*** Source material ***

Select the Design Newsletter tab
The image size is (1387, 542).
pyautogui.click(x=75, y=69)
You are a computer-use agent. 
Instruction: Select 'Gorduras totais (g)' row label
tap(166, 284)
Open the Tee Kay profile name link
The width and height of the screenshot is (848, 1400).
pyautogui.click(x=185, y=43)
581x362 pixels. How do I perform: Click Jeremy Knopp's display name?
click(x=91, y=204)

***
*** Source material ***

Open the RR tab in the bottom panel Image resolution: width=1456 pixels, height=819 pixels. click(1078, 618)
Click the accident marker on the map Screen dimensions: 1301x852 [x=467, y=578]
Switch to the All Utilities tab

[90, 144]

***
*** Source material ***

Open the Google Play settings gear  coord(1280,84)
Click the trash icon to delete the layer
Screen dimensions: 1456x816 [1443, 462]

***

• Your objective
Format the items from the line containing "581x362 pixels. How" up to and including the line containing "click(x=91, y=204)" as a numbered list, omitting any blank lines.

• Written response
1. 581x362 pixels. How do I perform: Click Jeremy Knopp's display name?
2. click(x=91, y=204)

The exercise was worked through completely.